Document

+--

By Jim Weaver, Service Manager Emeritus, Fit Werx, Vermont
I retired as Service Manager at Fit Werx in Waitsfield, Vermont at the end of 2018. Shortly before retirement, I acquired a Parlee Z-Zero XD frameset. Spending just shy of 10 years building hundreds (if not thousands) of bikes, and servicing an equal number of client bikes, I have ridden just about every quality bike brand/model I can think of. After riding so many bikes, how do I feel the Z-Zero XD stacks up?
Parlee Z-Zero XD Frameset Specifications
The Z-Zero XD is Parlee’s top-of-the line Adventure, or gravel road, bike. As such it has all the current design features for this type of bike. The full carbon fiber frame, made by hand in USA, includes mounts for flat-mount disc brake calipers both front and rear, internal brake hose routing, 12mm thru axles front and rear, and frame and fork dimensions that allow mounting up to 40mm wide knobby tires. The frame can be built to accommodate whatever shifting options you prefer, whether internal cable routing for Shimano Di2 or Campagnolo EPS, external routing for mechanically actuated shifting, or no cable routing for SRAM eTap.
The default bottom bracket shell is PF30, but the frame can also be ordered with a threaded “English” bottom bracket. The seat tube is oversized for a 31.6mm seatpost and the headtube is an oversized tapered unit with 1.25” bearings on top and 1.5” on the bottom. This is pretty standard for many quality road bikes these days.

+--

To be done
1 - According to the Parlee Z-Zero XD review, what features does the full carbon fiber frame include? List each one.
2 - In the Parlee Z-Zero XD review, what is the default bottom bracket shell on the frame?
3 - Continue the Parlee Z-Zero XD review from where it stops.
The data that come next are not needed for any of this work.

Recorded information
+--

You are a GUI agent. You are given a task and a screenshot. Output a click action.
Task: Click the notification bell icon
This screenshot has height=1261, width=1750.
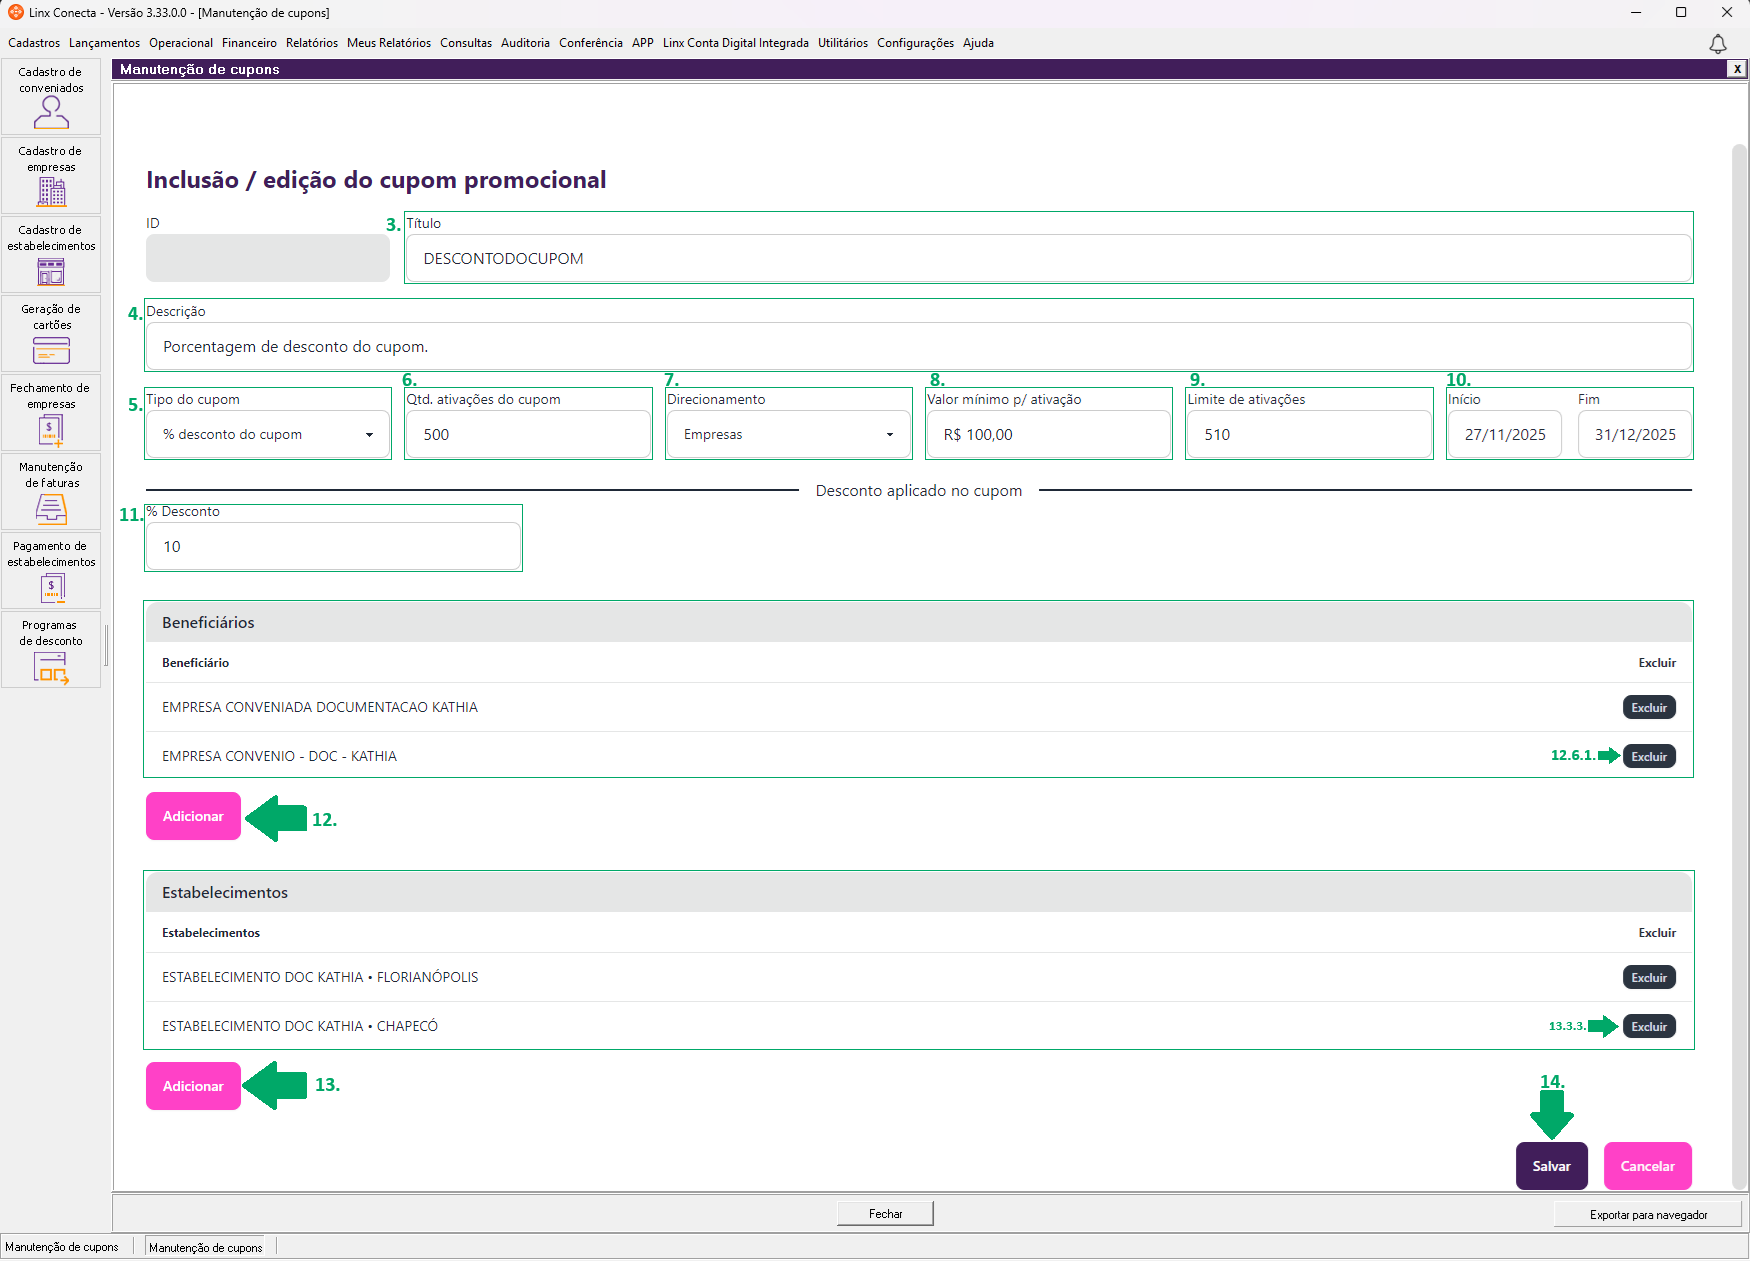(1717, 44)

+--

Expected outputs
1 -
- Mounts for flat-mount disc brake calipers, front and rear
- Internal brake hose routing
- 12mm thru axles, front and rear
- Frame and fork dimensions that allow mounting up to 40mm wide knobby tires

2 - The default bottom bracket shell is PF30.

3 -
The rear triangle is a monostay that specifically takes the more dropout based loads of disc brakes into account. The carbon fiber fork is designed and built especially by/for Parlee. The frame is manufactured at Parlee’s factory in Beverly, MA. The Z-Zero XD is available as either a frameset, or as a complete bike equipped with Shimano or SRAM electronic shifting.
Z-Zero XD Frame Sizing
The Parlee Z-Zero XD frameset is available in custom geometry, as well as 16 (!) production sizes, from XS to XXXL Tall. Try to find such a variety of sizes in a carbon fiber bike from any major manufacturer! Stock geometry or custom, the carbon fiber lay-up schedule in the Z-Zero can be customized to take into account what will work best for each rider, their desired ride characteristics and the type of terrain they ride. If you work with a good fitter/bike designer, they will help make decisions for you with Parlee if wanted.
Parlee Z-Zero XD Set-up for Pavement
Instead of covering the same ground as a prior post we did on the Z-Zero XD , I will focus more on my impressions and use of this bike. My goal is to share what you get when you buy a bike of this level and the value it can offer.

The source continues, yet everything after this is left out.